## Hotel Demand Forecasting - Data Preparation

### 1. Importing Libraries

In [1]:
import pandas as pd
import numpy as np

### 1.1 Reading in datasets 

In [2]:
resort = pd.read_csv('H1_cleaned.csv')
hotel = pd.read_csv('H2_cleaned.csv')

## 2. Feature Engineering

### 2.1. Company variable - Assigning 'Null' as 1, Non-null as 0

In [3]:
# resort.assign(hasCompany= np.where(resort.Company.isnull(), 0, 1))

resort.Company = pd.to_numeric(resort.Company, errors='coerce')
resort['hasCompany'] = np.where(resort.Company.isnull(), 0, 1)

hotel.Company = pd.to_numeric(hotel.Company, errors='coerce')
hotel = hotel.assign(hasCompany= np.where(hotel.Company.isnull(), 0, 1))

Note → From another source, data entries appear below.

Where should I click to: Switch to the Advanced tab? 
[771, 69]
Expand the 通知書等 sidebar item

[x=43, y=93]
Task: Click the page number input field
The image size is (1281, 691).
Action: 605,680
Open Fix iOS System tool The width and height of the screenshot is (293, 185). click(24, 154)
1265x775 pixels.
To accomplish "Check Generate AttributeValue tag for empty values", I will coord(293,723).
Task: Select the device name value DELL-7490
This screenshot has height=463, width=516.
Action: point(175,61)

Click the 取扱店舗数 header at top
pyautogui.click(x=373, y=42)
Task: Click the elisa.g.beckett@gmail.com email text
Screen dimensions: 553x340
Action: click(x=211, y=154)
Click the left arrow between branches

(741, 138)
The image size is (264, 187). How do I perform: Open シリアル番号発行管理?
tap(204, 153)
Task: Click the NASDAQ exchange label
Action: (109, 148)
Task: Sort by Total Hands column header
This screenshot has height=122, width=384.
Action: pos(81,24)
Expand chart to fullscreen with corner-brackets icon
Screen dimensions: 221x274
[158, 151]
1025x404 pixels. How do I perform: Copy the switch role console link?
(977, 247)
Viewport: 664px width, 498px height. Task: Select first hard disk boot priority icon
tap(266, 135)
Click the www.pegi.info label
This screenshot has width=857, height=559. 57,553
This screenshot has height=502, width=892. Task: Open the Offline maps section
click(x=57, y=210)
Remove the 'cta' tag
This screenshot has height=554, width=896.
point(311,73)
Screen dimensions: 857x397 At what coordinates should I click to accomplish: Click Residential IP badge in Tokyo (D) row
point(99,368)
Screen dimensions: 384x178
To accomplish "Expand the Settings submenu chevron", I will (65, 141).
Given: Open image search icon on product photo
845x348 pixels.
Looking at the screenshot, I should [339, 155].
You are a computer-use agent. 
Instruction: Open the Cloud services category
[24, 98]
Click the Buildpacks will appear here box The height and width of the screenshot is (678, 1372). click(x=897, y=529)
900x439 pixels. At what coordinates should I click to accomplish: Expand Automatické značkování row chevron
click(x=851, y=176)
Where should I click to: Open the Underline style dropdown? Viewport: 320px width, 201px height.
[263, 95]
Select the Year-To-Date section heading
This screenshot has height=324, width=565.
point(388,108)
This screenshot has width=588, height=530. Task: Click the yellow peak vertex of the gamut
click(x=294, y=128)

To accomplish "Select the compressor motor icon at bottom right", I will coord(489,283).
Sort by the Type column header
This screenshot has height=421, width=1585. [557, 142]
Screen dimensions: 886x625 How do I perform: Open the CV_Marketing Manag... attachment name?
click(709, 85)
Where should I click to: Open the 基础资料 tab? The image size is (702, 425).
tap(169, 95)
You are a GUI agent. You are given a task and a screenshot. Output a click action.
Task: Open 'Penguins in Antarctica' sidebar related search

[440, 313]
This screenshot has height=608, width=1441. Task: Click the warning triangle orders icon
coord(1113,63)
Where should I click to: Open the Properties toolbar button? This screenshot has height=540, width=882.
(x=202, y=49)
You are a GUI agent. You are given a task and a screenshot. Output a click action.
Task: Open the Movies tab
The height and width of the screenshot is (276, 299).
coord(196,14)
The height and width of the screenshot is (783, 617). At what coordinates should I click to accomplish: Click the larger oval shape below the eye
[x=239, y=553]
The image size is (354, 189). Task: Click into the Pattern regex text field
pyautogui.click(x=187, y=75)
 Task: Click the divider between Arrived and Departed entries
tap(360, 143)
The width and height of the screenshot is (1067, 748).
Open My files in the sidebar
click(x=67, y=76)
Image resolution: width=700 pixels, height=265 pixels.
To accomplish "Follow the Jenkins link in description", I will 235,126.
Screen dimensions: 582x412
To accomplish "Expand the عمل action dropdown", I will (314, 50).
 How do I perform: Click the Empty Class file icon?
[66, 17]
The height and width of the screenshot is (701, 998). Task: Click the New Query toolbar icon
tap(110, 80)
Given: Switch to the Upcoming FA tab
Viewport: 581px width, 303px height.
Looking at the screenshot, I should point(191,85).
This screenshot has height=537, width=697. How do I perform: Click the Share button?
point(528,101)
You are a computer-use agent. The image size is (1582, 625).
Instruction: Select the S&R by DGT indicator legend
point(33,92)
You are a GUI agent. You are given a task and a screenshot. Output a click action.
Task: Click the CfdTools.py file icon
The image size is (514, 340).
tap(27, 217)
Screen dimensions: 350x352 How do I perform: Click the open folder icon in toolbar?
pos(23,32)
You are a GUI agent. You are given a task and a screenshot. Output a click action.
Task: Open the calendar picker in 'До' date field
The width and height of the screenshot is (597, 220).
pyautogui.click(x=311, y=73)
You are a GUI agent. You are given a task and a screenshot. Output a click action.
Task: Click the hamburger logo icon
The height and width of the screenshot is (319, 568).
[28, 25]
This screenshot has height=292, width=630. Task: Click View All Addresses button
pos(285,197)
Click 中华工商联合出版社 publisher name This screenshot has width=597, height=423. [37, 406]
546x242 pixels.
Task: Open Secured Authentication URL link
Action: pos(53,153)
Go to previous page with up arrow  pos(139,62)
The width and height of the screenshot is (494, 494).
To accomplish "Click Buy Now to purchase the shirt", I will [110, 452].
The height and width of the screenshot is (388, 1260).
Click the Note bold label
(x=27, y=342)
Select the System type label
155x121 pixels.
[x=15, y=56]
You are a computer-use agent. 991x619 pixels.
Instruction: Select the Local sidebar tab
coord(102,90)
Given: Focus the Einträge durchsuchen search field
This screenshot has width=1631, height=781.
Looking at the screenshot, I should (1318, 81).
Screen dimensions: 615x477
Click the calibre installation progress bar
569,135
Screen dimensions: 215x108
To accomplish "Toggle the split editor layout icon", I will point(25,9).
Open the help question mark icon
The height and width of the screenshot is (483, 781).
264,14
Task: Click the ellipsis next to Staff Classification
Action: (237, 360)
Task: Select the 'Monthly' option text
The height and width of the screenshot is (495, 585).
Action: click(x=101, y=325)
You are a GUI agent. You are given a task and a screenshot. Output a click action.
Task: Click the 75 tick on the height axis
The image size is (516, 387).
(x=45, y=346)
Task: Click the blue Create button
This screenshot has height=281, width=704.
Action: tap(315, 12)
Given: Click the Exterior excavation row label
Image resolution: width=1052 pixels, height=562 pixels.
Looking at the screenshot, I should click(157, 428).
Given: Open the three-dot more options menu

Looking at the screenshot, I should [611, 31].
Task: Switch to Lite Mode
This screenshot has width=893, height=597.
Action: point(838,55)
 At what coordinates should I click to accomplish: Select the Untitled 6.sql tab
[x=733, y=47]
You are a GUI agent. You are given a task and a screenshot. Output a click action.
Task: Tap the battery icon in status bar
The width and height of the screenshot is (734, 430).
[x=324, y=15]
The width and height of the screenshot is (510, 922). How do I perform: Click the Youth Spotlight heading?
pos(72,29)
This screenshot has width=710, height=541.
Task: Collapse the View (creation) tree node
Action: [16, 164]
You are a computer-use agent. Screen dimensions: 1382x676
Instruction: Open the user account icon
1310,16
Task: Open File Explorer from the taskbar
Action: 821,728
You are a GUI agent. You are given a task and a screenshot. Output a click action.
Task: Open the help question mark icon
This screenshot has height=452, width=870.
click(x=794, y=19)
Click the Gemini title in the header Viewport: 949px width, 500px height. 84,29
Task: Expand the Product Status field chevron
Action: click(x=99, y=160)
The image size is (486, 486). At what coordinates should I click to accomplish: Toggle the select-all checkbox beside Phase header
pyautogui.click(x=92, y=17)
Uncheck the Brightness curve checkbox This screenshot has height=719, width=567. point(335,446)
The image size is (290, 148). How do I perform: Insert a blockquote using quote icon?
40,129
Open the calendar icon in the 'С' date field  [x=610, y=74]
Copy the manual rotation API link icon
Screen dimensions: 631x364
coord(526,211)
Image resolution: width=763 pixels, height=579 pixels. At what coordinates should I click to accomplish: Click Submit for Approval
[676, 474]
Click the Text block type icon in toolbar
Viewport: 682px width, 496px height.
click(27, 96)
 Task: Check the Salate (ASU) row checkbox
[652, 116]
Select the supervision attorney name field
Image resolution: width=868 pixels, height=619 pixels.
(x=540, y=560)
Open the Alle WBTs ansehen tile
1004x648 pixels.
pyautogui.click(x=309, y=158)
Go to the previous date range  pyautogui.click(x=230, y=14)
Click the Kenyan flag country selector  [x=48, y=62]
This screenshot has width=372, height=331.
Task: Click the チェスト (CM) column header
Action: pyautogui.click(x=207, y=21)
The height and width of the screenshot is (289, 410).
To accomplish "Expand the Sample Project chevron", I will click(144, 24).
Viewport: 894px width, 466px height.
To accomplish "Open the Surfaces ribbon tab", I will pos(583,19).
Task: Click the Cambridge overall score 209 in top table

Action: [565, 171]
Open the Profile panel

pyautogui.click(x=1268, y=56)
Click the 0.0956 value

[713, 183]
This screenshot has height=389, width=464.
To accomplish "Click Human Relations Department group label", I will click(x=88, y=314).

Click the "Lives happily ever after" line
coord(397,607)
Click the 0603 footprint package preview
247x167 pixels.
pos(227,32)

### 2.2. Agent variable - Assigning 'Null' as 1, Non-null as 0

In [4]:
resort['Agent'] = pd.to_numeric(resort.Agent, errors='coerce')
resort['hasAgent'] = np.where(resort.Agent.isnull(), 0, 1)

hotel['Agent'] = pd.to_numeric(hotel.Agent, errors='coerce')
hotel['hasAgent'] = np.where(hotel.Agent.isnull(), 0, 1)

### 2.3. Country variable - Assigning PRT (portugal) as 1, Non-PRT countries as 0

Given that Portugal is where the resort and hotel is situated at (and also formed the largest portion where bookings originated from), a separate column is created to create the distiction between a domestic and foreign booking.

In [5]:
resort['isPRT'] = np.where(resort['Country'] == 'PRT', 1, 0)
hotel['isPRT'] = np.where(hotel['Country'] == 'PRT', 1, 0)

### 2.4. Dropping Unnecessary Features/Variables

- ArrivalDateYear - To be excluded given that it is not cyclical, even in the assumption of a yearly increase, there is insufficient data points for year to make an informed decision
- ArrivalDateDayOfMonth - Insufficient data points as well
- ReservationStatus - Strongly correlated with the dependent variable (IsCancelled) - Since IsCanceled (cancelled booking) will just be represented as 'Canceled' in the reservation status which provides no value.

In [6]:
resort_cleaned = resort.drop(columns={'ArrivalDateYear',
                                      'ArrivalDateDayOfMonth',
                                      'ReservationStatus',
                                      'ReservationStatusDate',
                                      'Agent', 'Company', 'Country'})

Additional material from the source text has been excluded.